Records provided
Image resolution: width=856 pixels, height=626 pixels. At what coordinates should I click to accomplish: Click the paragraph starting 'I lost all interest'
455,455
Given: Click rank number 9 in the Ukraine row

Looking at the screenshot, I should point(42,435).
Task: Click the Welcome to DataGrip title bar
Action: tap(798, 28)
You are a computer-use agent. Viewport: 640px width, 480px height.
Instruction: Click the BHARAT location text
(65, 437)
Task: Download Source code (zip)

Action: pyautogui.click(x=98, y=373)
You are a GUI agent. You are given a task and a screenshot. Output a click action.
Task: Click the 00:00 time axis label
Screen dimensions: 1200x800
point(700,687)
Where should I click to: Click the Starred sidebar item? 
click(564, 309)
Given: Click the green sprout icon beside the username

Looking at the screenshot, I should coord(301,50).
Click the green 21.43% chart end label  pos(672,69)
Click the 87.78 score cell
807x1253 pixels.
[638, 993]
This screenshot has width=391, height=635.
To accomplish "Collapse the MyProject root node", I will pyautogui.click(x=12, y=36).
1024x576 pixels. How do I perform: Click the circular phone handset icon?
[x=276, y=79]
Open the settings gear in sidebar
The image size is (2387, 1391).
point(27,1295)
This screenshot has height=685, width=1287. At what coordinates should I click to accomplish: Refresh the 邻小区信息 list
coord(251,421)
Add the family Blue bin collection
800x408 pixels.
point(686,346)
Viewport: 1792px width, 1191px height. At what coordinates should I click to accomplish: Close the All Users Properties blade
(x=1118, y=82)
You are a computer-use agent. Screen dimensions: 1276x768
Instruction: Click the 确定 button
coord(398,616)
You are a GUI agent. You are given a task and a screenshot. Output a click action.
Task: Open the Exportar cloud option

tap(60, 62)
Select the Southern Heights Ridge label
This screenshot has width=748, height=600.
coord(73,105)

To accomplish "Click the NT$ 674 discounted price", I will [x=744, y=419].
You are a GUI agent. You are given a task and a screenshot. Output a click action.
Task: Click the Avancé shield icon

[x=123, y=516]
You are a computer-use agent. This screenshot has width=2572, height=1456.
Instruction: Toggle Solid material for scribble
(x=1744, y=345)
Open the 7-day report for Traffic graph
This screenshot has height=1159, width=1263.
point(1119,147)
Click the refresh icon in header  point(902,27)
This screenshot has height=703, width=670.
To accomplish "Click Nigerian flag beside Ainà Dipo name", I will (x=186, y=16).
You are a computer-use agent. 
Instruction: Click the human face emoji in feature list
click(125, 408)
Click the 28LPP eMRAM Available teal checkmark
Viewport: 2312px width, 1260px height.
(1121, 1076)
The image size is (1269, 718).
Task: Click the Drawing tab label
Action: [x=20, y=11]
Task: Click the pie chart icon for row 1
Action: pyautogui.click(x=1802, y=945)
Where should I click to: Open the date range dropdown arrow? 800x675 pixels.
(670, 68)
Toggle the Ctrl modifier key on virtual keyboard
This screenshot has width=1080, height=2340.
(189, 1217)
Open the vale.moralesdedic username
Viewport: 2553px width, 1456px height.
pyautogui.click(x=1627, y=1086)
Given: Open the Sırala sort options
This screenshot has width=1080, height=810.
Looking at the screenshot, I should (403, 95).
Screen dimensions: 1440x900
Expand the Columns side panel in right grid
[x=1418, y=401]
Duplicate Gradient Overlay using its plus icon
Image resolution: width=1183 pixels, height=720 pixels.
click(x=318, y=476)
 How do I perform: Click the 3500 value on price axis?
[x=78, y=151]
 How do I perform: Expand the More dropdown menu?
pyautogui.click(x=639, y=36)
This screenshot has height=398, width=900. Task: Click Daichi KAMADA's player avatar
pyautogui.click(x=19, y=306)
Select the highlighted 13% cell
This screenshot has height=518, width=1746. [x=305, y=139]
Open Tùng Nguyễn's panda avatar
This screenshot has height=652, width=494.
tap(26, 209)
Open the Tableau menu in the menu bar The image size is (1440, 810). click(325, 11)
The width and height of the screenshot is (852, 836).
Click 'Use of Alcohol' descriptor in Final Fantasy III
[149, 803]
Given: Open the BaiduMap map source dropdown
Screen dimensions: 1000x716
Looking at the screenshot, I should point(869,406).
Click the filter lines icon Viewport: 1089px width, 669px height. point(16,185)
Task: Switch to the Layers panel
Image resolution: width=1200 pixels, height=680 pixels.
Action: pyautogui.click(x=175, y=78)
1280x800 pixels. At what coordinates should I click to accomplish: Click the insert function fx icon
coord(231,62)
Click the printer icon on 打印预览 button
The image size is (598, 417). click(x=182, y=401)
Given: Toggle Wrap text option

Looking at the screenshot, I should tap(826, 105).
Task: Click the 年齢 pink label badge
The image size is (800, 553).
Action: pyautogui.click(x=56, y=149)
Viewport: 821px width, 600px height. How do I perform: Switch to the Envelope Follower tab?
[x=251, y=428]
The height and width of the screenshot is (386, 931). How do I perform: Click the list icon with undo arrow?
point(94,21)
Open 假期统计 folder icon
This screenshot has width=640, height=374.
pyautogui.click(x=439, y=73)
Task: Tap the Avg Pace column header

Problem
Working through the listing above, count every line that holds "agent" and answer with the count alone.

Response
7